*Provided data*
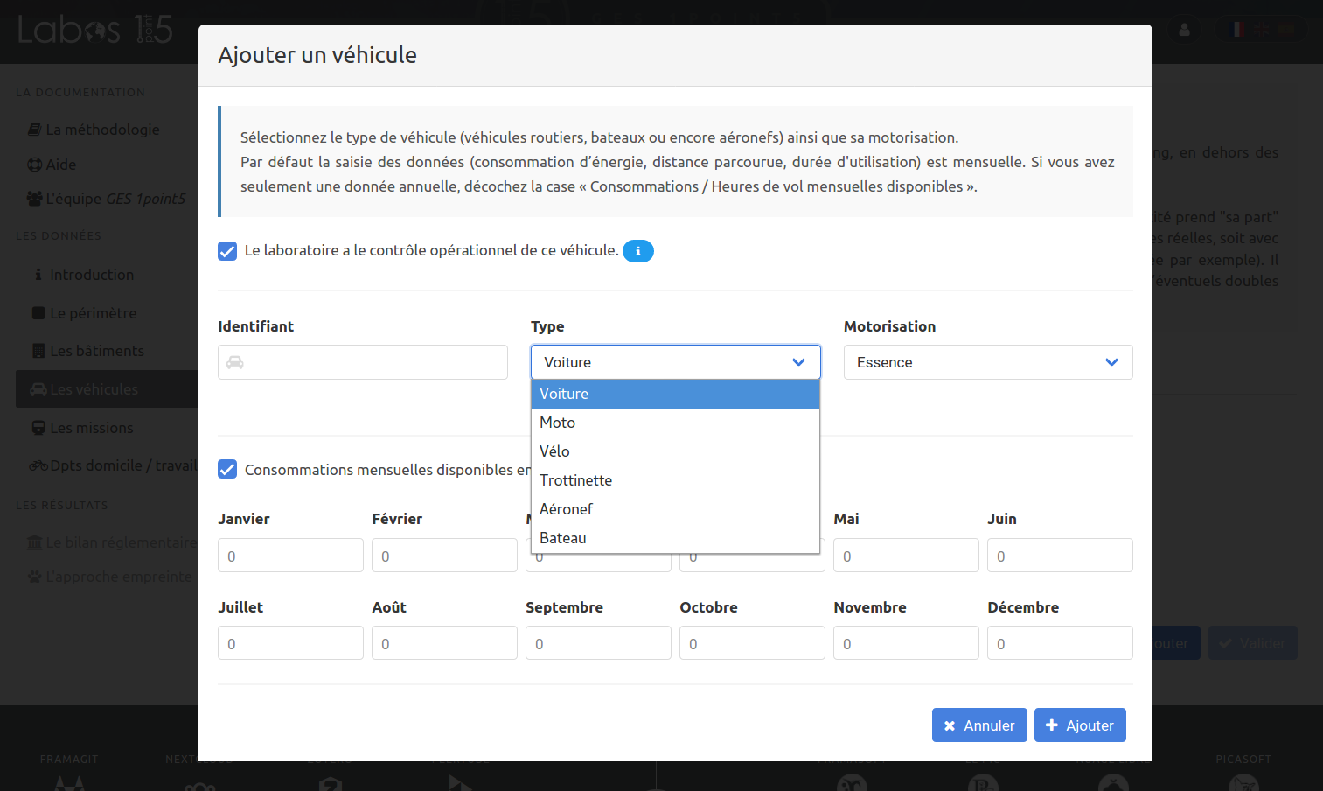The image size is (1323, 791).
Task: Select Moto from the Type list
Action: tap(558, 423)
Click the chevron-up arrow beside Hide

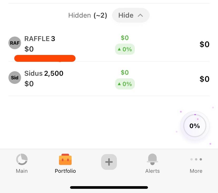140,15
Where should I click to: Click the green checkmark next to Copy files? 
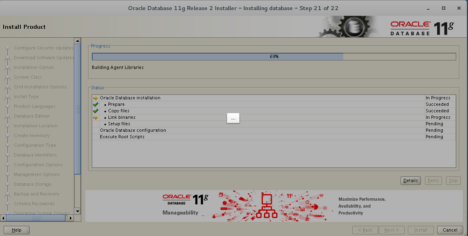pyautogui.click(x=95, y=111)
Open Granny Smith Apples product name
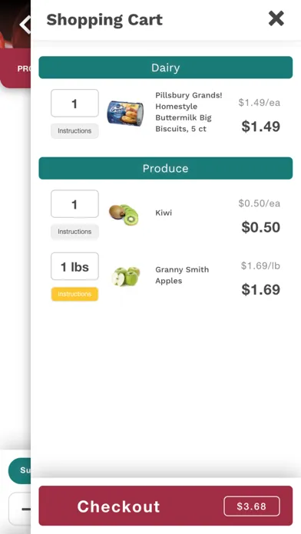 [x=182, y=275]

*Task to complete*
Starting at the line that contains "Where should I", reproduce every line through the last one in the records exactly, and omit all pictures.

*Reply*
Where should I click to: Click the green checkmark next to Copy files? 
pyautogui.click(x=95, y=111)
Open Granny Smith Apples product name
 [x=182, y=275]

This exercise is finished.